When Does A Mother's Protectiveness Cross the Line?
Mothers are such amazing people. They give birth, give their love, give their care, give their best years, give their energy to their children. Although, they may be difficult to understand and drive you nuts their starting point is meant to be well and just somewhere along the line it twisted into something else.
Mothers are very protective parents and they would do anything to protect their child. Mothers in the animal kingdom would urge their little ones to run while they stayed and fended off the enemy. They would nourish and watch over their little ones with a watchful eye until they became old enough to fend for themselves. It's always heartwarming to watch such great love. Mothers never give up unless you choose to give up on yourself. Say when a baby lynx gets sick or is born too weak to make it through a certain amount of days and the baby lynx chooses to not fight for itself. The mother would choose to abandon them as they serve as a hinder to the family as much as it pains them to do so.
Think about it like this. Mothers train us in life when we are young. It's like teaching someone to ride a bike. A mother would always be behind the bicycle, both arms protecting us until we are able to balance ourselves and ride on our own. Their hands are always around us to shield us from pain. But there comes a point where they let go to let us ride life on our own or give up when we choose to give up trying to ride the bike. It's a cause and effect cycle.
Our moms are not that different from them. They will do anything to protect their children and be willing to make any sacrifice though not every sacrifice may be known to us. They are afraid that we aren't able to stand on our own and make sure everything is fine before they finally take their hands off the handles of the bicycle we are on. And then there are some mothers who never take their hands off. Sometimes too much protection from them will never give children space to grow.
However, there are mothers who are overprotective and must be in every second of their children's lives and force their views, morals, opinions, and decisions on their lives. They try to control what type of person we date, how our salary should be invested, what we eat, how we live, what we study in school, what clothes to buy, when should we get married, etc. Mothers are...they love organizing everything sometimes. They love to plan out our lives for them so we become their joy and pride. It's not a bad thing but sometimes they just go overboard. When they start causing trouble, such as trying to make you break up with someone or stop talking to someone, butting their noses into everything...that's overprotection. It's like they're holding the handles of the your bike in a death like grip and unwilling to let go. They love the control and they probably feel they've invested so much into you and in order for you to good life, they cannot allow a single mistake.
In my thought, it's sort of like an obsessive compulsive disorder. They fear you cannot do well on your own. They fear you will make mistakes. They fear you will make the wrong decisions, fall in with the wrong crowd. They want to arrange the aspects of your life to their approval. What they don't know is how much pressure and anxiety that gives their children.
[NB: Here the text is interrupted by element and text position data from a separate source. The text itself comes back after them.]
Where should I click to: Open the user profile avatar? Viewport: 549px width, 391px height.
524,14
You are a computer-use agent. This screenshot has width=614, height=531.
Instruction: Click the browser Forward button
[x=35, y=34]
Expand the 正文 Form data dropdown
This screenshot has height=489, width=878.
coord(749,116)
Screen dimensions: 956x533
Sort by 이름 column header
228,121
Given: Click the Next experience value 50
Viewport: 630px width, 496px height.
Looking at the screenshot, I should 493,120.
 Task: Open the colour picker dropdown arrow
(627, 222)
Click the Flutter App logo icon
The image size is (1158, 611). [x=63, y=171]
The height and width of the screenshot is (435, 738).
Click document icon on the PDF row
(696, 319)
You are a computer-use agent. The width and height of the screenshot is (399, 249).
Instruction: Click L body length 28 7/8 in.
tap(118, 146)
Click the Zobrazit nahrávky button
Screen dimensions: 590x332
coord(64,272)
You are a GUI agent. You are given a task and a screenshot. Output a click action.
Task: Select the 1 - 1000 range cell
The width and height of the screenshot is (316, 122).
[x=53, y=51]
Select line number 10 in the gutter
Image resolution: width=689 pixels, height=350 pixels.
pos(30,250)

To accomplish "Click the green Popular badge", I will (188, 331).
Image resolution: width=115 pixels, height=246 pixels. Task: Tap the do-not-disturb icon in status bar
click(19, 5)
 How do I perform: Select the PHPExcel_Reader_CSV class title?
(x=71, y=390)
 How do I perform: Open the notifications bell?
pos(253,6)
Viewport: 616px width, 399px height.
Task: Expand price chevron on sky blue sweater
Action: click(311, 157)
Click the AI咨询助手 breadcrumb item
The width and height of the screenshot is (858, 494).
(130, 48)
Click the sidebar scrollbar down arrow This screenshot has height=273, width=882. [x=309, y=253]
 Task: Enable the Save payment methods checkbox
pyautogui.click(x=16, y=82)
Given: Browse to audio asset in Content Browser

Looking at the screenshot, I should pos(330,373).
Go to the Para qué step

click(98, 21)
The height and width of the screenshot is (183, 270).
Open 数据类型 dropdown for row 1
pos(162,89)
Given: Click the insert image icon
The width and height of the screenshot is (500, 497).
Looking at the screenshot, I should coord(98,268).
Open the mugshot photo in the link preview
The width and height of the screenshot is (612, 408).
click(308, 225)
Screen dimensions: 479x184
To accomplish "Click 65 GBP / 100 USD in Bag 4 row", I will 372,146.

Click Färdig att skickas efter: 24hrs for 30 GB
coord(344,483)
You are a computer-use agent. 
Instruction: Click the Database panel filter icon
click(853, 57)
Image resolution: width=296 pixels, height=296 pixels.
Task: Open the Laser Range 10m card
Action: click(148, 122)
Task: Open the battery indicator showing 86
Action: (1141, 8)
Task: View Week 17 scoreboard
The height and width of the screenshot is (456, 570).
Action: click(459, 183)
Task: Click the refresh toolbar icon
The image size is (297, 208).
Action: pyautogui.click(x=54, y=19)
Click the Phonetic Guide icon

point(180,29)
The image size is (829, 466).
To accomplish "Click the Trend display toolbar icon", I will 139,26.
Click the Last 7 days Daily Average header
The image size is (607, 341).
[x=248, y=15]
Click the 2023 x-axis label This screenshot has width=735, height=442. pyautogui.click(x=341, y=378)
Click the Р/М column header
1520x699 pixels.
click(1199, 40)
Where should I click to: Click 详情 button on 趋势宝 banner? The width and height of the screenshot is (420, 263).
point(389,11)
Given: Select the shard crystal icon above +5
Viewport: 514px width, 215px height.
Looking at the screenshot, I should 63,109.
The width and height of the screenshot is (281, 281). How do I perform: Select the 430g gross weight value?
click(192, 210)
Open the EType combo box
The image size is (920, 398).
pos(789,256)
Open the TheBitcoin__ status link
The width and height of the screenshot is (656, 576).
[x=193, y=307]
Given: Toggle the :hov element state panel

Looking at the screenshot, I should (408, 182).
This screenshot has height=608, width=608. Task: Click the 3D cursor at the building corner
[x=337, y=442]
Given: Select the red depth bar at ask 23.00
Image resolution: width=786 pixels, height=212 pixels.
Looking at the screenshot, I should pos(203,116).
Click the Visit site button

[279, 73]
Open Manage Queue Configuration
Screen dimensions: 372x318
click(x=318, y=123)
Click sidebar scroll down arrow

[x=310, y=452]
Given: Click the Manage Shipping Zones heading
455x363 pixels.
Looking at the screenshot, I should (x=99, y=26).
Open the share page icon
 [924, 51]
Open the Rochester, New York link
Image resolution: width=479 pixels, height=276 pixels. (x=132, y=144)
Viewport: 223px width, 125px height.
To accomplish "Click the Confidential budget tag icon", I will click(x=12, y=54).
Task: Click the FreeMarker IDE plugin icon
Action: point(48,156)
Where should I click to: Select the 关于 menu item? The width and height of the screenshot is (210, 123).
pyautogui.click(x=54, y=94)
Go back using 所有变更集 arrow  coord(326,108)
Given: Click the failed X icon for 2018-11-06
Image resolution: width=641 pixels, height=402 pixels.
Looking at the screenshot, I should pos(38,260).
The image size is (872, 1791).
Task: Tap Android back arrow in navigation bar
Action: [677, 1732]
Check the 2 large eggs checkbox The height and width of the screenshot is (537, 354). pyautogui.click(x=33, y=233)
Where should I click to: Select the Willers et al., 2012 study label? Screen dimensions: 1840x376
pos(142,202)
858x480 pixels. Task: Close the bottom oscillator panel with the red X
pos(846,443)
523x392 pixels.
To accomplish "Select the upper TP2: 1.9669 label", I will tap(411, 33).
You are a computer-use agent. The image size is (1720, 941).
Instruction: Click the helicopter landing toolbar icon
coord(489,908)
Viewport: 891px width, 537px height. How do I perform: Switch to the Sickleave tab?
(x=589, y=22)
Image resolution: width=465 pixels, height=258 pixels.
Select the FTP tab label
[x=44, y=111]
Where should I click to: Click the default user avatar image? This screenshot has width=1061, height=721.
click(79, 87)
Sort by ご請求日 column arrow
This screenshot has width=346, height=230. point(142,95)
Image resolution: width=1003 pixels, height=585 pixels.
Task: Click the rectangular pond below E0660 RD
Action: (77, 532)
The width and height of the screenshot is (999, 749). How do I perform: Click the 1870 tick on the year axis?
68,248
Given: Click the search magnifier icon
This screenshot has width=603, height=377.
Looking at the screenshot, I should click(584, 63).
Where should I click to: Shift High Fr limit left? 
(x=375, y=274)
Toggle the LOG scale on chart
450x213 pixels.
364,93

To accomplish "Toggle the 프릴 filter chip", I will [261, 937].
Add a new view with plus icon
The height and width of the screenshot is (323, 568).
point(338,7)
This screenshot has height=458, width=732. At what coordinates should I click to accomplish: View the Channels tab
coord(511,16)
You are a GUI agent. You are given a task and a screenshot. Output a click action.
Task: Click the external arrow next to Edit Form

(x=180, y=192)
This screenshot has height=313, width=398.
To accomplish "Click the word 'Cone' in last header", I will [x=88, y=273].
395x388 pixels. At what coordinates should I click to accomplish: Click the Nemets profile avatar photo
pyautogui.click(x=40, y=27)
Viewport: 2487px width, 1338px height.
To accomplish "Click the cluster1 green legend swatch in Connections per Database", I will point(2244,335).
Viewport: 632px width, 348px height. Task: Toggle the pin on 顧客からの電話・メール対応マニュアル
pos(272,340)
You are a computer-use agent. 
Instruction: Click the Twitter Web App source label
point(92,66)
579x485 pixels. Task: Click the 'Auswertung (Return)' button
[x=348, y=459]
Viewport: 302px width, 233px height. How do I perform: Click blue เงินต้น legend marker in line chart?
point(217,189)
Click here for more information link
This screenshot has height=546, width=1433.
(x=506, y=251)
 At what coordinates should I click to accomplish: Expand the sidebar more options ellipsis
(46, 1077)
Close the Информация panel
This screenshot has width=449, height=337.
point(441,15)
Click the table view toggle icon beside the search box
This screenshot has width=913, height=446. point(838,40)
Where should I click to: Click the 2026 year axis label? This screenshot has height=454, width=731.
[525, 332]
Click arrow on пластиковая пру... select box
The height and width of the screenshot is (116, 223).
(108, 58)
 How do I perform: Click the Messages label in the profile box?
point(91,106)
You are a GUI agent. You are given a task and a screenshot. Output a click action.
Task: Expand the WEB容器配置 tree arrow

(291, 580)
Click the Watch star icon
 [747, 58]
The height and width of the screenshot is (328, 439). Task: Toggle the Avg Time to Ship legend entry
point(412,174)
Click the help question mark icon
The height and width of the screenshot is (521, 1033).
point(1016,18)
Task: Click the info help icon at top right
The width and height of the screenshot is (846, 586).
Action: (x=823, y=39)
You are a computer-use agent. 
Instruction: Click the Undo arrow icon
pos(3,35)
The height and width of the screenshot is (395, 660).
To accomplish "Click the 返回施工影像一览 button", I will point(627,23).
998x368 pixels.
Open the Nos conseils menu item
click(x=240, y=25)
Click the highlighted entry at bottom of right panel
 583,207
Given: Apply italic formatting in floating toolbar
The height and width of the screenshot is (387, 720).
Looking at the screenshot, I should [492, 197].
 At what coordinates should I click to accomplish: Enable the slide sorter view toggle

Frightening isn't it? The starting point was simple motherly love...and then it turns into a manipulative and obsessive love. A mother's love is so strong that it frightens even their children sometimes but it also drives a mother and a child apart when that love becomes too much to the point where it becomes an obsession. It also drives a knife between the mother and child when the love becomes intrusive and unreasonable.
I believe that mothers should learn to let go when the time is right no matter how unwilling they are. Letting go is also a part of loving their children as in the opposite...too much protection will never allow the children to go and cause them to be indecisive and be constantly relying on their mothers for answers and help. Let them fall. Let them get hurt. Let them learn from their mistakes, Let them learn from their pain. Let them chase after what matters to them. I am sure that's how our mothers learned about life and all its beauty and ugliness.
Being overprotective does more harm than good to both the mother and their children.